Does increasing pressure affect the value of Kp?
No, increasing pressure does not change the value of Kp. While pressure changes can shift the position of equilibrium by affecting mole fractions, the value of Kp remains constant because it only varies with temperature.
Calculate the value of Kp for the equilibrium: N₂(g) + 3H₂(g) ⇌ 2NH₃(g), given initial moles and that 20% of N₂ reacted at a total pressure of 2 kPa.
At equilibrium: N₂ = 0.8 moles, H₂ = 2.4 moles, NH₃ = 0.4 moles. Mole fractions (N₂ = 0.222, H₂ = 0.667, NH₃ = 0.111). Partial pressures: N₂ = 0.444 kPa, H₂ = 1.334 kPa, NH₃ = 0.222 kPa. Kp = (0.222²) / (0.444 × 1.334³) = 0.0469 kPa⁻².

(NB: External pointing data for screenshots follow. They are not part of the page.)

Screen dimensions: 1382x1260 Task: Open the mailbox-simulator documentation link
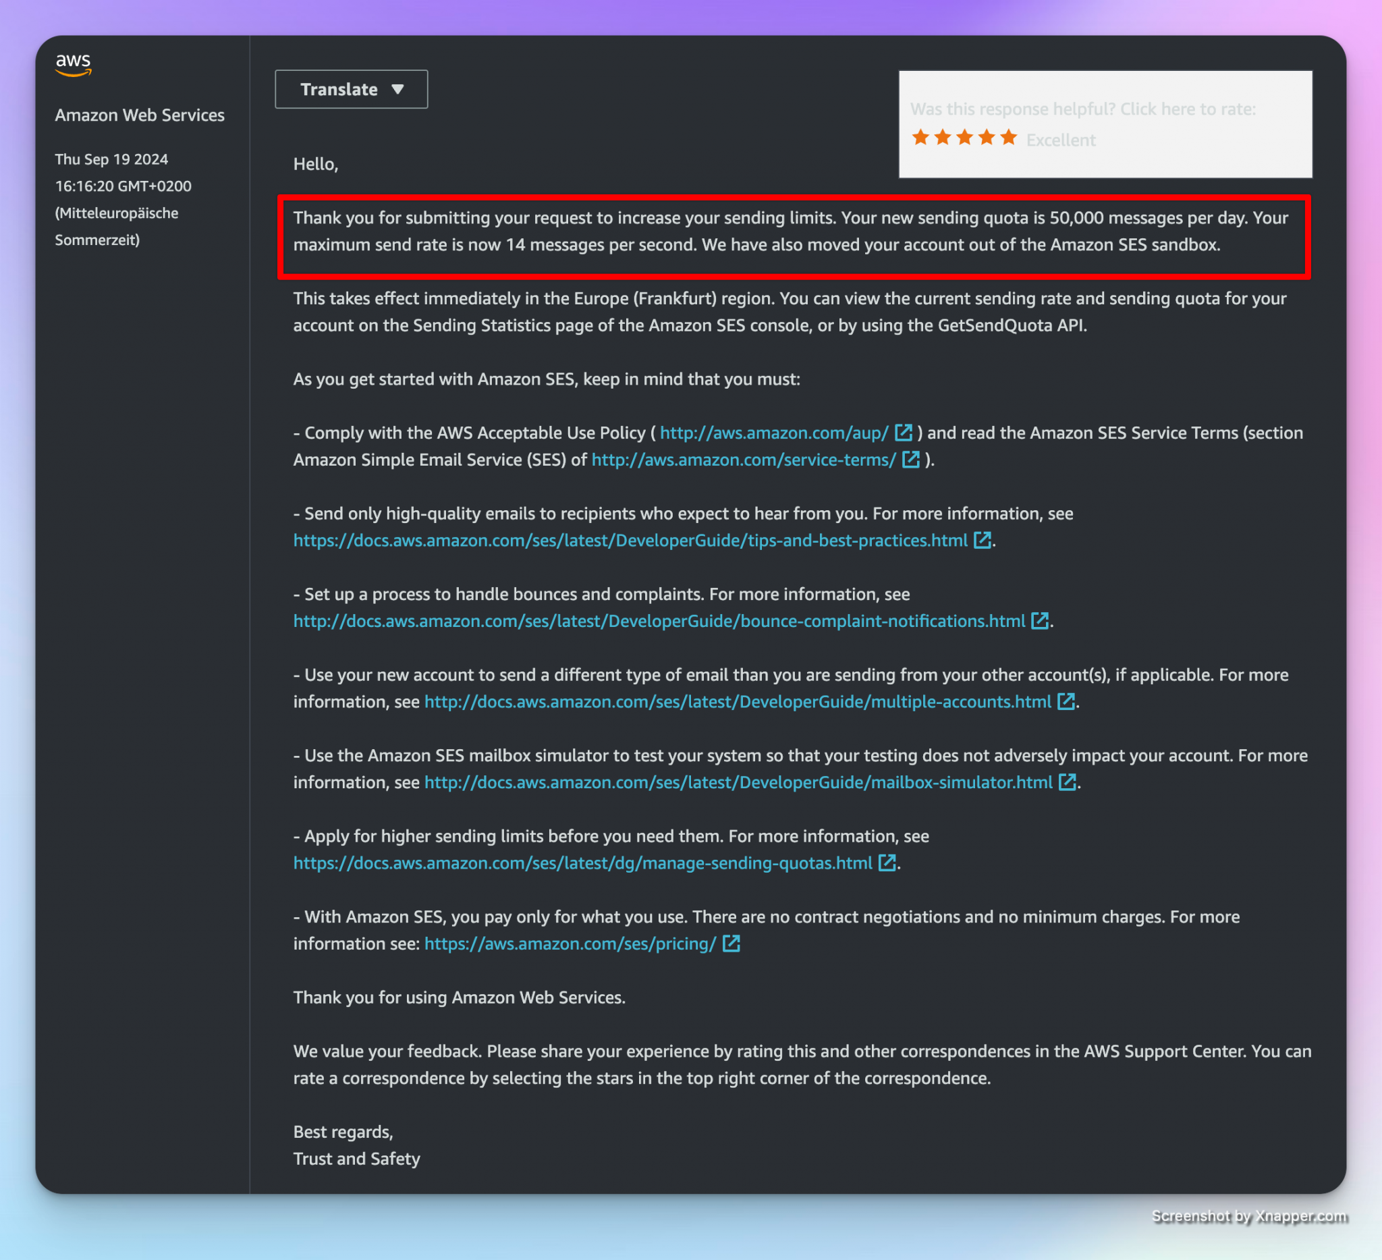point(738,782)
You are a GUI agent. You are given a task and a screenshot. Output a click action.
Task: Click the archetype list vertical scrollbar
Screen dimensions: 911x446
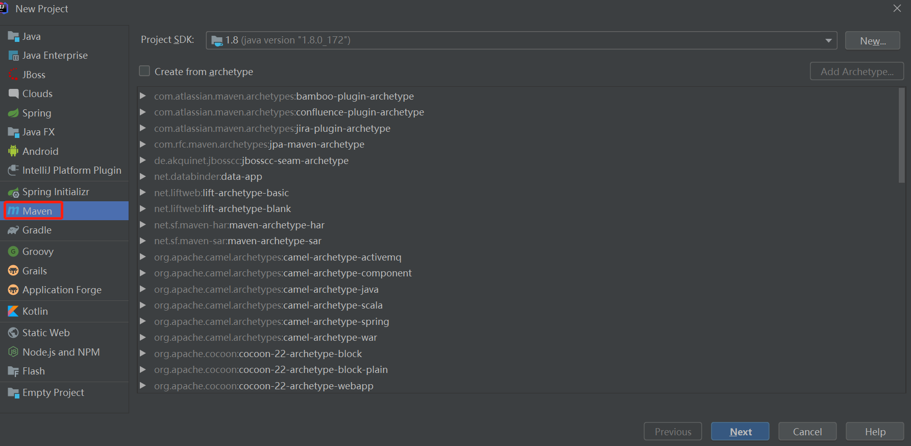[901, 135]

How is Kp affected by temperature?
Kp only changes with temperature. They do not change if pressure or concentration are altered. A catalyst also has no effect on Kc or Kp.
What is partial pressure?
Pressure of each gas in a mixture of gases.
Why do catalysts not have an effect on the position of equilibrium?

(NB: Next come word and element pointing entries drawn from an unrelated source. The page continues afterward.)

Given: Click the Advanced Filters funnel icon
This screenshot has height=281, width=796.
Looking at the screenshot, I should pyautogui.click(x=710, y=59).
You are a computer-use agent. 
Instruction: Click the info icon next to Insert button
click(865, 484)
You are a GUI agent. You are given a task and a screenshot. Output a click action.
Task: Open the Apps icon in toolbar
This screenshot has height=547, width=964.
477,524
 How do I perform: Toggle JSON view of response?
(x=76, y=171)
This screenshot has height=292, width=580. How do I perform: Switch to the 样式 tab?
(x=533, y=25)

Catalyst increases the rate of forward and backward reactions by the same amount. Equilibrium position is the same without a catalyst yet just reached quicker.
How does the system react to an increase in pressure in terms of shifting equilibrium for a reaction where the product side has fewer moles of gas?
If pressure is increased in a reaction where the product side has fewer moles of gas, the system shifts towards the side with fewer moles to oppose the change. This shift reduces volume and increases pressure, maintaining the value of Kp.
Provide a scenario where changing conditions affect Kc or Kp.
Changing the temperature affects both Kc and Kp because it alters the reaction’s kinetics and equilibrium position. For exothermic reactions, increasing temperature decreases Kp as the reaction favors reactants to absorb excess heat.
What is the effect of decreasing pressure on the equilibrium yield of SO₃ in the reaction 2SO₂(g) + O₂(g) ↔ 2SO₃(g)?
Decreasing the pressure reduces the yield of SO₃. The equilibrium shifts to the side with more moles of gas to oppose the change in pressure. In this case, the left side (reactants) has 3 moles versus 2 moles on the right (products).
What is the effect on the value of Kp if the pressure of the equilibrium mixture is increased at constant temperature?
The value of Kp remains unchanged. Kp is dependent only on temperature; changes in pressure do not affect Kp.
Does adding a catalyst affect the value of Kp?
No, adding a catalyst does not affect Kp. A catalyst speeds up the attainment of equilibrium by increasing the rate of the forward and backward reactions equally but does not influence the position of equilibrium or Kp.